August 17, 2005

London Inquiry Refutes Police in Their Killing of a Suspect

By ALAN COWELL

LONDON, Aug. 16 - An official investigation was reported Tuesday to have directly contradicted the police account of the killing of a young Brazilian man after the bombing attempts in London on July 21, including the assertion that he had been fleeing officers when he was shot.

The man, Jean Charles de Menezes, a 27-year-old electrician, was shot several times in front of horrified passengers on July 22 on a subway train at Stockwell station, in South London. The killing came a day after four attackers failed to detonate bombs in what seemed to be a copy of the deadly bombings two weeks earlier, and it intensified an already emotional debate over the introduction of armed police units.

At the time, the police said Mr. Menezes wore a bulky jacket on a hot day, began running from officers despite commands to halt, vaulted the ticket turnstile and ran stumbling onto the subway train.

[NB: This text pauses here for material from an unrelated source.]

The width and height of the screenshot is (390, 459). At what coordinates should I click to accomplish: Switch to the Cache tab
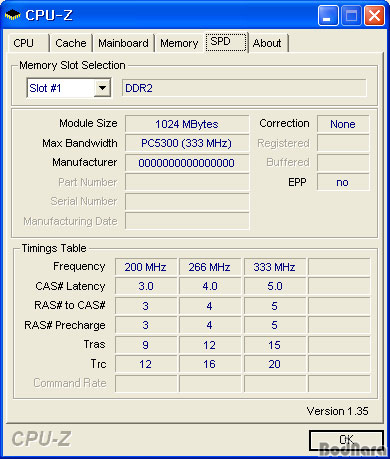point(71,43)
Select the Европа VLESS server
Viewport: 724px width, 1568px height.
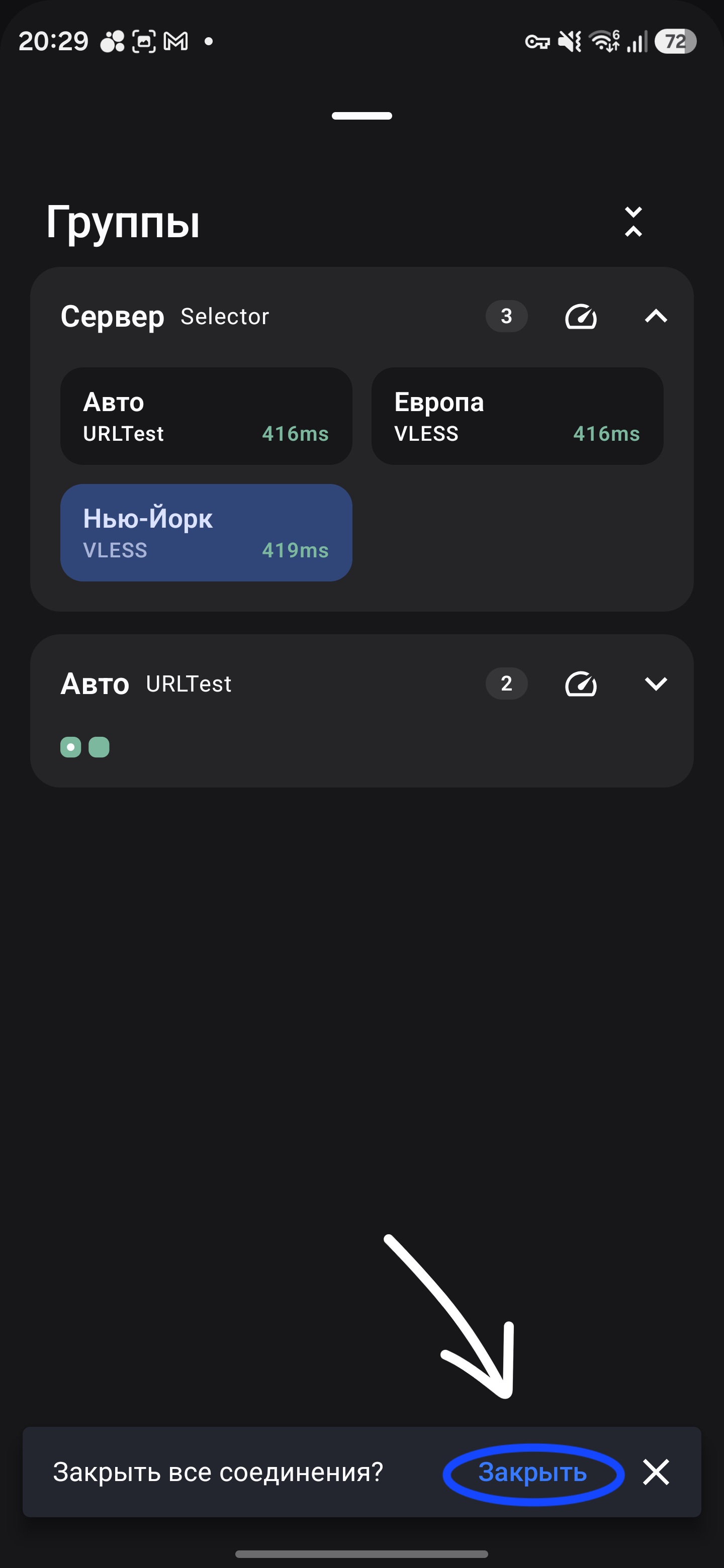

On Tuesday, however, a news report on British television said an inquiry led by the Independent Police Complaints Commission had contradicted every one of those points. The report said that the officers had misidentified Mr. Menezes as one of the failed July 21 attackers and that he was killed even though he walked into the subway station wearing a light denim jacket, did not vault the turnstile and was sitting on the train when the officers moved in.

Neither the police nor the Independent Police Complaints Commission heading the inquiry denied the news report, but both declined to comment substantively on it.

The killing brought alarm from opponents of arming police units and from Muslim groups who feared that officers were singling them out after the July 7 bombings, in which 52 civilians and 4 bombers were killed.

The events at Stockwell station were said to have been captured on closed circuit television cameras of the type that proved central to identifying the bombers on July 21 at other locations, where their explosives failed to detonate properly.

Initial accounts quoting witnesses said the man had been pursued and shot as part of a "shoot to kill" policy intended to prevent potential bombers from detonating their explosives.

The documents broadcast on Tuesday, however, said that the man had not seemed to react to being followed, and that the officers mistakenly identified him as one of the July 21 bombers just as he boarded the train.

At that point, according to the report, one officer suddenly pinned Mr. Menezes and another shot him. The report quoted an unidentified officer as saying: "I grabbed the male in the denim jacket by wrapping both my arms around his torso, pinning his arms to his side. I then pushed him back onto the seat where he had been previously sitting. I then heard a gunshot very close to my left ear and was dragged away onto the floor of the carriage."

In a parallel development, Charles Clarke, the home secretary, said Tuesday that the police had found no direct evidence of a link between the July 7 and July 21 attacks.

Separately on Tuesday, the police in Manchester said they had arrested four people on terrorism charges not related to the July bombings.